● COMPLETE THE FOLLOWING:
(A) In the XSLT 4.0 extract, what does the new xsl:select instruction do?
(B) Carry on the XSLT 4.0 extract from its last line.

● EXTRACT TO READ:
----

Incidentally, both versions could take advantage of the new xsl:if
instruction in XSLT 4.0: the JSON version could be written:
<xsl:function name="f:isDelegate" as="xs:boolean">
<xsl:param name="interfaceDecl" as="item()"/>
<xsl:if test="$interfaceDecl?annotations
?*?name?_identifier='CSharpDelegate'"
then="$interfaceDecl?annotations
?*[?name?_identifier='CSharpDelegate']
?memberValue?_value = 'true'"
else="exists($interfaceDecl
[?_nodeType='ClassOrInterfaceDeclaration']
[?_isInterface='true']
[?annotations?*?name?_identifier='FunctionalInterface']
[count(?members?*)=1])"/>
</xsl:function>
This stylesheet outputs JSON, and it is therefore greatly concerned with constructing maps and arrays. We've already seen in the top-level template that this can be rather verbose. There's a lot of this kind of code:
<xsl:map>
<xsl:map-entry key="'name'" select="f:degenerify(?name?_identifier)"/>
<xsl:if test="f:isDelegate(.)">
<xsl:map-entry key="'delegate'" select="1"/>
</xsl:if>
...
<xsl:map-entry key="'members'">
<xsl:array>
<xsl:for-each select="?members?*[?_nodeType='MethodDeclaration']">
<xsl:array-member>
<xsl:apply-templates select="."/>
</xsl:array-member>
</xsl:for-each>
</xsl:array>
</xsl:map-entry>
</xsl:map>
and it would be nice to reduce the verbosity if we can. One way of doing this is to do more
of the work in XPath expressions rather than XSLT instructions. A couple of new XSLT features are
designed to facilitate this: an xsl:select instruction, which evaluates an XPath
expression held in its content, and an apply-templates function, which does the same
thing as the xsl:apply-templates instruction. With these enhancements, we can
almost replace the above code by:
<xsl:select> {
'name' : f:degenerify(?name?_identifier),
'delegate' : xs:integer(f:isDelegate(.)),
...

----

● AVAILABLE DATA:
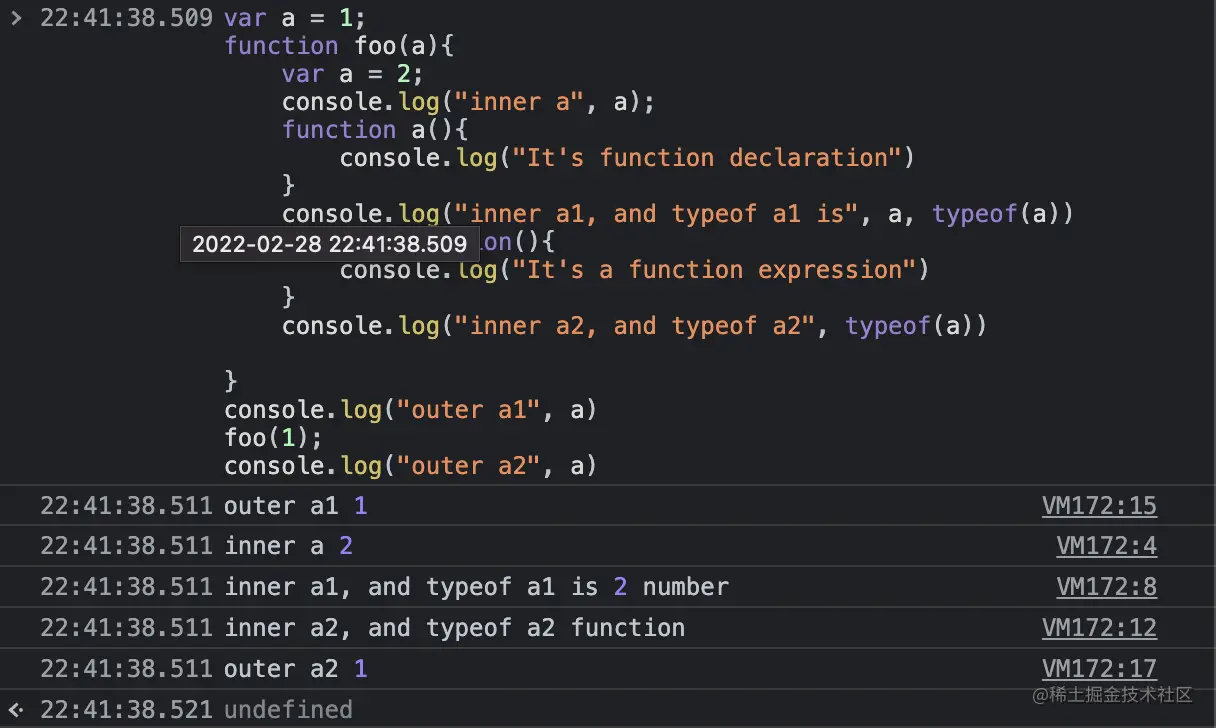Open source link VM172:4
Screen dimensions: 1216x728
[x=1106, y=546]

----

● THE REPLIES:
(A) It evaluates an XPath expression held in its content.

(B)
'members' : array:build(?members?*[?_nodeType='MethodDeclaration'],
apply-templates#1)
} </xsl:select>
The only ingredient missing here is that map constructors have no way to generate a map
entry (such as 'delegate') conditionally. We're working on that one.
Another attempt to make map construction more concise is a new xsl:record
instruction, allowing something like:
<xsl:record
name = "f:degenerify(?name?_identifier)"
delegate = "xs:integer(f:isDelegate(.))"
...
members = "array:build(?members?*[?_nodeType='MethodDeclaration'],
apply-templates#1)"/>
Again, it offers no way to generate a map entry conditionally.
[5] In the Java source code, we use the annotation @CSharpDelegate
to mark interfaces that should be transpiled to C# delegates. The JavaParser faithfully
copies this annotation into the XML syntax tree, and the transpiler picks it
up from there.